**STATED TASK:**
Transcribe every one of the records below word for word, keeping each line in its original order.

Item-finding records
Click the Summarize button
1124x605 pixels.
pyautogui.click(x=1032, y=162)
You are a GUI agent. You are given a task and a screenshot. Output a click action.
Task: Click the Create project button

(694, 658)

**EXERCISE SOLUTION:**
Click the Summarize button
1124x605 pixels.
pyautogui.click(x=1032, y=162)
You are a GUI agent. You are given a task and a screenshot. Output a click action.
Task: Click the Create project button

(694, 658)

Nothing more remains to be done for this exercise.